There’s no doubt that replacing the existing NOI-based system with a blanket license is a huge gain in efficiency — as is eliminating the massive redundancy of every music service having to process its own mechanical licenses on more or less the same body of material (even if it’s done through a handful of outside agencies). The question is how to replace the incentives that the single nonprofit agency lacks compared to a competitive market of for-profit entities.
One answer is to hold the mechanical licensing agency accountable by conducting regular independent audits for accuracy and efficiency in royalty processing. It’s possible to require this within the bill’s existing governance framework, with modest added language.
The bill currently establishes an operations advisory committee of at least six people, with equal representation from the musical composition rights holder (songwriter and music publisher) and music service provider constituencies. This committee’s job is “to make recommendations to the board of directors concerning the operations of the mechanical licensing collective, including the efficient investment in and deployment of information technology and data resources.” It also calls for the Register of Copyrights (the head of the Copyright Office) to appoint a best practices working group, with representation from the mechanical licensing collective, copyright owners, digital music services, and performing rights societies (like ASCAP and BMI), to “consider and advise on best practices to minimize the incidence of unidentified and unmatched musical works and facilitate and encourage the exchange of ownership information and prompt access to such information by and among such parties.”
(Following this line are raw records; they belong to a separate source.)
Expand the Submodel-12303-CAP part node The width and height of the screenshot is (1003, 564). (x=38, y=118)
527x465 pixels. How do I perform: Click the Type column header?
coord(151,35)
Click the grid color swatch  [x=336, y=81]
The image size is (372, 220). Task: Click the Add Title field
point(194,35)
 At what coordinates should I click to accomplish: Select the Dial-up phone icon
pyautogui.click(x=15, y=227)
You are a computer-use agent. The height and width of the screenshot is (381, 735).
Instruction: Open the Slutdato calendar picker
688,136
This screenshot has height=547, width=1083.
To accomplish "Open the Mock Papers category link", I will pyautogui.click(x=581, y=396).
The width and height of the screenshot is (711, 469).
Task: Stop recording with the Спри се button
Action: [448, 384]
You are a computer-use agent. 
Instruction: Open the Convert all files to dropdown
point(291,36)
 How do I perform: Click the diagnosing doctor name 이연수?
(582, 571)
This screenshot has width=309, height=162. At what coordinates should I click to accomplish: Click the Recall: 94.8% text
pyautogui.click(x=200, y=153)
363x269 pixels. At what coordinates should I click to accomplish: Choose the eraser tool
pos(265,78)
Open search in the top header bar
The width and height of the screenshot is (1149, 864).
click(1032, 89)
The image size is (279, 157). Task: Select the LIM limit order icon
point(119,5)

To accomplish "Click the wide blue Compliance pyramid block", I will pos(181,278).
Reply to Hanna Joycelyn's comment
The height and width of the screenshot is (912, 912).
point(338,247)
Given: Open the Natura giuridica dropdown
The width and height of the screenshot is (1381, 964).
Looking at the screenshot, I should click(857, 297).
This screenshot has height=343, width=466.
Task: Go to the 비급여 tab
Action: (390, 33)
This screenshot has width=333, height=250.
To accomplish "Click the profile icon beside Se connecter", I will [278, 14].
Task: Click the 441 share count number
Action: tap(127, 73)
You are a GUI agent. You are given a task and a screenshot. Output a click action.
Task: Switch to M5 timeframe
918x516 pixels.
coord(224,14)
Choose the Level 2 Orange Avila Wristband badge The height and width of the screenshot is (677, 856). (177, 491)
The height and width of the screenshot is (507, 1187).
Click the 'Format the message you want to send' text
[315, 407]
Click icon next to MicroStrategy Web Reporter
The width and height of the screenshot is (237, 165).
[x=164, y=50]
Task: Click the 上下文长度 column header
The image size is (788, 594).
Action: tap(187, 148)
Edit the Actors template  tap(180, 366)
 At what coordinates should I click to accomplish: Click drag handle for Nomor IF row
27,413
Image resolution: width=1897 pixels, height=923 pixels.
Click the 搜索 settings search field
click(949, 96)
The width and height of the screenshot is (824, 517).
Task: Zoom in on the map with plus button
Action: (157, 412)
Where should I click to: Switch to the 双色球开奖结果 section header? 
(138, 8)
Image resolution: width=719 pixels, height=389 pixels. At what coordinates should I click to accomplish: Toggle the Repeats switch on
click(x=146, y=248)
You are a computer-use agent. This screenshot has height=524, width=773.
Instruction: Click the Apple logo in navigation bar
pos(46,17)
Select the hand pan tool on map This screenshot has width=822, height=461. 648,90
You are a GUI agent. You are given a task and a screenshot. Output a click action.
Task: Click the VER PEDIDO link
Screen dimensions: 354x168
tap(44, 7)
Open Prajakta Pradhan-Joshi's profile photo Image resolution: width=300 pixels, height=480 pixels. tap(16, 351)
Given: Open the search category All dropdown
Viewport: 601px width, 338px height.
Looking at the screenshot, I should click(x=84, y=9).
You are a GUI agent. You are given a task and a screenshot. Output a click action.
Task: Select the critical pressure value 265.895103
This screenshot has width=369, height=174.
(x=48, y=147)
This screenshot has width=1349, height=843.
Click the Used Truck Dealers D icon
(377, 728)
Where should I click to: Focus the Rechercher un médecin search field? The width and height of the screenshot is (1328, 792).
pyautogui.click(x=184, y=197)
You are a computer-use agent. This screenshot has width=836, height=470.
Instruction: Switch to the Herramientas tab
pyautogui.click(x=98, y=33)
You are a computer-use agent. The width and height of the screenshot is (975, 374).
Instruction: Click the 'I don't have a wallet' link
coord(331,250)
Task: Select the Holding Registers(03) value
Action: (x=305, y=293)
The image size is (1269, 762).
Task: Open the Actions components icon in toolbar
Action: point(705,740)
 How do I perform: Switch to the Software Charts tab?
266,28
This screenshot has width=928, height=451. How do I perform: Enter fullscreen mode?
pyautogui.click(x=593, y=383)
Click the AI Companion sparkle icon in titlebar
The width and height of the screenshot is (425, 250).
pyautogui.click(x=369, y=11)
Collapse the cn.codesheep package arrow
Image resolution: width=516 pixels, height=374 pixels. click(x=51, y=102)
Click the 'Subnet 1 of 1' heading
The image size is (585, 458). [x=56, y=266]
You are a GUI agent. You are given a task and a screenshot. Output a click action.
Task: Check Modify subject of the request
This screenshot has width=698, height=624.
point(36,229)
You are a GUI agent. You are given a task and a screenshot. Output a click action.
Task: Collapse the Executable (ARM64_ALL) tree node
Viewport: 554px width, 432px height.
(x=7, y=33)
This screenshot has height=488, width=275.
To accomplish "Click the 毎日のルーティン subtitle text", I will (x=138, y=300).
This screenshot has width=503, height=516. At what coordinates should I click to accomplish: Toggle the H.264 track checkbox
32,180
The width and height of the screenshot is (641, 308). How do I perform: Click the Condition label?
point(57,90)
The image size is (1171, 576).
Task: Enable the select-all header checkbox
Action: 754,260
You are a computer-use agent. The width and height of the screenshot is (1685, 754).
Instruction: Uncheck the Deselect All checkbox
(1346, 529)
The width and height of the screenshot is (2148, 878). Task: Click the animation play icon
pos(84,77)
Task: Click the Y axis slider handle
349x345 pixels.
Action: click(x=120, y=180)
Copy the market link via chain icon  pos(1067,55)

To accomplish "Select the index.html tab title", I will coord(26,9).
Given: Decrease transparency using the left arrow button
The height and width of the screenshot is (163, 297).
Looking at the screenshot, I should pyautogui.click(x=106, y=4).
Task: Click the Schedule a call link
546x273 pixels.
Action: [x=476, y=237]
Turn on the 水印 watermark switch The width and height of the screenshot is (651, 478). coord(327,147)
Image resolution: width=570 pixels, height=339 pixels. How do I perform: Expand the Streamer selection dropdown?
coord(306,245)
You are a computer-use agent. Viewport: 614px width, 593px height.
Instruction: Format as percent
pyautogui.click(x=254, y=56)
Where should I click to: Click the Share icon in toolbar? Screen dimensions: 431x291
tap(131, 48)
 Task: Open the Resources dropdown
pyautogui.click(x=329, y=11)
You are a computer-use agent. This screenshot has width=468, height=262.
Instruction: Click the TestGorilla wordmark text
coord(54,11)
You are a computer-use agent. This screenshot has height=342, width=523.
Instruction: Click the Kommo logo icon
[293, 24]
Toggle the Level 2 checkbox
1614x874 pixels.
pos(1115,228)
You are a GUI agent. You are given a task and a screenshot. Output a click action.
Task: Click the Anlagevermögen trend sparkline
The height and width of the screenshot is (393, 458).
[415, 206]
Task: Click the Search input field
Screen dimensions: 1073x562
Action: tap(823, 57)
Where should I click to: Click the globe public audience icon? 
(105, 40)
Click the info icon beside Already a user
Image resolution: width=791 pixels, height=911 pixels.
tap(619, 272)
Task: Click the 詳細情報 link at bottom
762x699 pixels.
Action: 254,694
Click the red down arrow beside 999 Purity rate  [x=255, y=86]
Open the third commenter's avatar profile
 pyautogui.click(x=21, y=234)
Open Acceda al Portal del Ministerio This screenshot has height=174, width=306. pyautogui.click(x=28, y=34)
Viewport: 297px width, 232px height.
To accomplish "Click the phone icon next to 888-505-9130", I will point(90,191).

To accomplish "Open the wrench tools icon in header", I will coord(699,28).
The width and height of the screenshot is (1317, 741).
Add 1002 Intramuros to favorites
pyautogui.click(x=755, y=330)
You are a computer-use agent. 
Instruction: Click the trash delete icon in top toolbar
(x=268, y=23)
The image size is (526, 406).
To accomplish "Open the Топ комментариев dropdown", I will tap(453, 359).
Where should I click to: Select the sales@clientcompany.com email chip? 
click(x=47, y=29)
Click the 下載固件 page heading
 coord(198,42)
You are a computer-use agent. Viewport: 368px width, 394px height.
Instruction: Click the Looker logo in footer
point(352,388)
That’s a good starting point, but it falls short of real accountability for the licensing agency. The best practices working group should be specifically tasked with defining metrics and criteria that the licensing agency must meet for accuracy of recording-composition matching and rights holder identification, efficiency of royalty distribution, and so on. It should also recommend and vet entities to audit the mechanical licensing agency for compliance with these criteria annually — entities that should have no conflicts of interest with any of the parties. In addition, the best practices working group’s membership should be expanded to include at least one independent, unaffiliated expert whom the Register (i.e., not one of the interested parties) would appoint.
To ensure independence, both the audits and the independent expert(s) could be funded through the Copyright Office instead of through the administrative fees that music services must pay to fund the licensing agency.
The operations advisory committee should then oversee the annual audits and convey the results to the Register of Copyrights, who should publish them and take them into consideration when determining whether to re-designate the licensing agency or look for an alternative. It will most likely take a few years of experimentation to determine the right set of metrics and success criteria, given that the existing mechanical licensing agencies keep their various techniques and success rates closely guarded secrets.
The Music Modernization Act is a great opportunity to solve a vexing problem in music licensing by making it more efficient and less risky. But the opportunity to improve accuracy and accountability in royalty distribution shouldn’t be passed up. The above is just one idea to help ensure that this doesn’t happen.